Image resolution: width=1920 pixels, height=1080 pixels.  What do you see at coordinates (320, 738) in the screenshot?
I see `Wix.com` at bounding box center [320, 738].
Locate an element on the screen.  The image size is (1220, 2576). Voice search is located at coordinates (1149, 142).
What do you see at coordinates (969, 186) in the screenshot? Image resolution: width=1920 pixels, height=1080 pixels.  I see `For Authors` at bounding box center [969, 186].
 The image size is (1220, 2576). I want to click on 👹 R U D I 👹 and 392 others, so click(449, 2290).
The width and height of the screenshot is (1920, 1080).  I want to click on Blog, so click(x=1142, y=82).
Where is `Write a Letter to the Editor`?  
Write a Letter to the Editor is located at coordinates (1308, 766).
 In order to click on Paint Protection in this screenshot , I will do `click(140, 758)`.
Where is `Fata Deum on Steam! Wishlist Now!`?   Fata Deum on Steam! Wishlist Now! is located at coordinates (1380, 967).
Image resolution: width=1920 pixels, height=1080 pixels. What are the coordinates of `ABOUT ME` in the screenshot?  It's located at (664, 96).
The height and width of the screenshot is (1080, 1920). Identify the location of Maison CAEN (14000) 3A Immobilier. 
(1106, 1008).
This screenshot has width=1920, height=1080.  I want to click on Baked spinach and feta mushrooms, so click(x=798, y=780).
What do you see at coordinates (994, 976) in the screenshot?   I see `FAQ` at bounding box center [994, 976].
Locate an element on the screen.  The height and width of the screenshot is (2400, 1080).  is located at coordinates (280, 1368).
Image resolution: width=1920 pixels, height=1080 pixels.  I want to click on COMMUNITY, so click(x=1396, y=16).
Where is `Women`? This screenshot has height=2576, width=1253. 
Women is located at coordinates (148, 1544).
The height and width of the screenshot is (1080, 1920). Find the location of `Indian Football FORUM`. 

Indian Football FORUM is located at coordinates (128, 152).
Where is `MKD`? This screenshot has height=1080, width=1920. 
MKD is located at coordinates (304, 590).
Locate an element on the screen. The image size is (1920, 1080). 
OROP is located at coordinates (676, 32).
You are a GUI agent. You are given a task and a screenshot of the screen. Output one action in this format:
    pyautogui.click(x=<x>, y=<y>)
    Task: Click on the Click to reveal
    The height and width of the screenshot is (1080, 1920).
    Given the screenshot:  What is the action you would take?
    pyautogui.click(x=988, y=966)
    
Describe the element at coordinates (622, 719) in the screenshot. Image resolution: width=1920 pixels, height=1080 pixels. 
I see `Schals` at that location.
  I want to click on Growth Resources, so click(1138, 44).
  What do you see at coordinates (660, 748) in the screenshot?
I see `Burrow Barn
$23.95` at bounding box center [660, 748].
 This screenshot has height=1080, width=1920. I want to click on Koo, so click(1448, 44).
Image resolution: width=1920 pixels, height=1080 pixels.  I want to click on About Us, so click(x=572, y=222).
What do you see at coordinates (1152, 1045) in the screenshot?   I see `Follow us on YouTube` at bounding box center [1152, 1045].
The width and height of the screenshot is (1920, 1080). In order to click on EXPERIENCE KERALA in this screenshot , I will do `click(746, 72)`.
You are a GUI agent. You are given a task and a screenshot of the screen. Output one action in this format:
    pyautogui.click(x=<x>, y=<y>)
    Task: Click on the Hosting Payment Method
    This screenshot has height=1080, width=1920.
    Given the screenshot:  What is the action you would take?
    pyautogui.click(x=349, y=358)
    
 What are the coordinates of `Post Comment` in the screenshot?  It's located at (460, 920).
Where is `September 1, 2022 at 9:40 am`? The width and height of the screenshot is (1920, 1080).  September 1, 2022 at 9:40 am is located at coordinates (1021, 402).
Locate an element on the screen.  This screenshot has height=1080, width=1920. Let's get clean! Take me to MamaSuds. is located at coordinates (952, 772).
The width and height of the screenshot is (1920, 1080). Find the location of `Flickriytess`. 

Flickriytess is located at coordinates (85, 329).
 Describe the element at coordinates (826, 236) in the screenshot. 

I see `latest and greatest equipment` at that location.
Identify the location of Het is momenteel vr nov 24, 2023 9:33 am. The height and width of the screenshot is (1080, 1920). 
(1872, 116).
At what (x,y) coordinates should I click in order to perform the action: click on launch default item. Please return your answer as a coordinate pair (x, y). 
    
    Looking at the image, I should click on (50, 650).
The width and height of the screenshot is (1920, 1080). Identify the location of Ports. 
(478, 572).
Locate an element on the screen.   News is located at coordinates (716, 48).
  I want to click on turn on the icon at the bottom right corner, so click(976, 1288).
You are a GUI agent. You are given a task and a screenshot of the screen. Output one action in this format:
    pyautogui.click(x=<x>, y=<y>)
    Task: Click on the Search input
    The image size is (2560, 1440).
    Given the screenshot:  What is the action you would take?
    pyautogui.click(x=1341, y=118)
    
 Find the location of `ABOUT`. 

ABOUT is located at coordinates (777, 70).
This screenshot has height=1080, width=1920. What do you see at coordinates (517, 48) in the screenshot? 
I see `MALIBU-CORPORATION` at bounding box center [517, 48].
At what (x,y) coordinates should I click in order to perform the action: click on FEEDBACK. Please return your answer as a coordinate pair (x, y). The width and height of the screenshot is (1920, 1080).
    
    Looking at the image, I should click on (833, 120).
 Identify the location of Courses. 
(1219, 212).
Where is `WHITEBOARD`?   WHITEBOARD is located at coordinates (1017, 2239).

AIM:
Copy the listing above line for line, with no changes.

EXERCISE RESULT:
Image resolution: width=1920 pixels, height=1080 pixels.  What do you see at coordinates (320, 738) in the screenshot?
I see `Wix.com` at bounding box center [320, 738].
Locate an element on the screen.  The image size is (1220, 2576). Voice search is located at coordinates (1149, 142).
What do you see at coordinates (969, 186) in the screenshot? Image resolution: width=1920 pixels, height=1080 pixels.  I see `For Authors` at bounding box center [969, 186].
 The image size is (1220, 2576). I want to click on 👹 R U D I 👹 and 392 others, so click(449, 2290).
The width and height of the screenshot is (1920, 1080).  I want to click on Blog, so click(x=1142, y=82).
Where is `Write a Letter to the Editor`?  
Write a Letter to the Editor is located at coordinates (1308, 766).
 In order to click on Paint Protection in this screenshot , I will do `click(140, 758)`.
Where is `Fata Deum on Steam! Wishlist Now!`?   Fata Deum on Steam! Wishlist Now! is located at coordinates (1380, 967).
Image resolution: width=1920 pixels, height=1080 pixels. What are the coordinates of `ABOUT ME` in the screenshot?  It's located at (664, 96).
The height and width of the screenshot is (1080, 1920). Identify the location of Maison CAEN (14000) 3A Immobilier. 
(1106, 1008).
This screenshot has width=1920, height=1080.  I want to click on Baked spinach and feta mushrooms, so click(x=798, y=780).
What do you see at coordinates (994, 976) in the screenshot?   I see `FAQ` at bounding box center [994, 976].
Locate an element on the screen.  The height and width of the screenshot is (2400, 1080).  is located at coordinates (280, 1368).
Image resolution: width=1920 pixels, height=1080 pixels.  I want to click on COMMUNITY, so click(x=1396, y=16).
Where is `Women`? This screenshot has height=2576, width=1253. 
Women is located at coordinates (148, 1544).
The height and width of the screenshot is (1080, 1920). Find the location of `Indian Football FORUM`. 

Indian Football FORUM is located at coordinates (128, 152).
Where is `MKD`? This screenshot has height=1080, width=1920. 
MKD is located at coordinates (304, 590).
Locate an element on the screen. The image size is (1920, 1080). 
OROP is located at coordinates (676, 32).
You are a GUI agent. You are given a task and a screenshot of the screen. Output one action in this format:
    pyautogui.click(x=<x>, y=<y>)
    Task: Click on the Click to reveal
    The height and width of the screenshot is (1080, 1920).
    Given the screenshot:  What is the action you would take?
    pyautogui.click(x=988, y=966)
    
Describe the element at coordinates (622, 719) in the screenshot. Image resolution: width=1920 pixels, height=1080 pixels. 
I see `Schals` at that location.
  I want to click on Growth Resources, so click(1138, 44).
  What do you see at coordinates (660, 748) in the screenshot?
I see `Burrow Barn
$23.95` at bounding box center [660, 748].
 This screenshot has height=1080, width=1920. I want to click on Koo, so click(1448, 44).
Image resolution: width=1920 pixels, height=1080 pixels.  I want to click on About Us, so click(x=572, y=222).
What do you see at coordinates (1152, 1045) in the screenshot?   I see `Follow us on YouTube` at bounding box center [1152, 1045].
The width and height of the screenshot is (1920, 1080). In order to click on EXPERIENCE KERALA in this screenshot , I will do `click(746, 72)`.
You are a GUI agent. You are given a task and a screenshot of the screen. Output one action in this format:
    pyautogui.click(x=<x>, y=<y>)
    Task: Click on the Hosting Payment Method
    This screenshot has height=1080, width=1920.
    Given the screenshot:  What is the action you would take?
    pyautogui.click(x=349, y=358)
    
 What are the coordinates of `Post Comment` in the screenshot?  It's located at (460, 920).
Where is `September 1, 2022 at 9:40 am`? The width and height of the screenshot is (1920, 1080).  September 1, 2022 at 9:40 am is located at coordinates (1021, 402).
Locate an element on the screen.  This screenshot has height=1080, width=1920. Let's get clean! Take me to MamaSuds. is located at coordinates (952, 772).
The width and height of the screenshot is (1920, 1080). Find the location of `Flickriytess`. 

Flickriytess is located at coordinates (85, 329).
 Describe the element at coordinates (826, 236) in the screenshot. 

I see `latest and greatest equipment` at that location.
Identify the location of Het is momenteel vr nov 24, 2023 9:33 am. The height and width of the screenshot is (1080, 1920). 
(1872, 116).
At what (x,y) coordinates should I click in order to perform the action: click on launch default item. Please return your answer as a coordinate pair (x, y). 
    
    Looking at the image, I should click on (50, 650).
The width and height of the screenshot is (1920, 1080). Identify the location of Ports. 
(478, 572).
Locate an element on the screen.   News is located at coordinates (716, 48).
  I want to click on turn on the icon at the bottom right corner, so click(976, 1288).
You are a GUI agent. You are given a task and a screenshot of the screen. Output one action in this format:
    pyautogui.click(x=<x>, y=<y>)
    Task: Click on the Search input
    The image size is (2560, 1440).
    Given the screenshot:  What is the action you would take?
    pyautogui.click(x=1341, y=118)
    
 Find the location of `ABOUT`. 

ABOUT is located at coordinates (777, 70).
This screenshot has height=1080, width=1920. What do you see at coordinates (517, 48) in the screenshot? 
I see `MALIBU-CORPORATION` at bounding box center [517, 48].
At what (x,y) coordinates should I click in order to perform the action: click on FEEDBACK. Please return your answer as a coordinate pair (x, y). The width and height of the screenshot is (1920, 1080).
    
    Looking at the image, I should click on (833, 120).
 Identify the location of Courses. 
(1219, 212).
Where is `WHITEBOARD`?   WHITEBOARD is located at coordinates (1017, 2239).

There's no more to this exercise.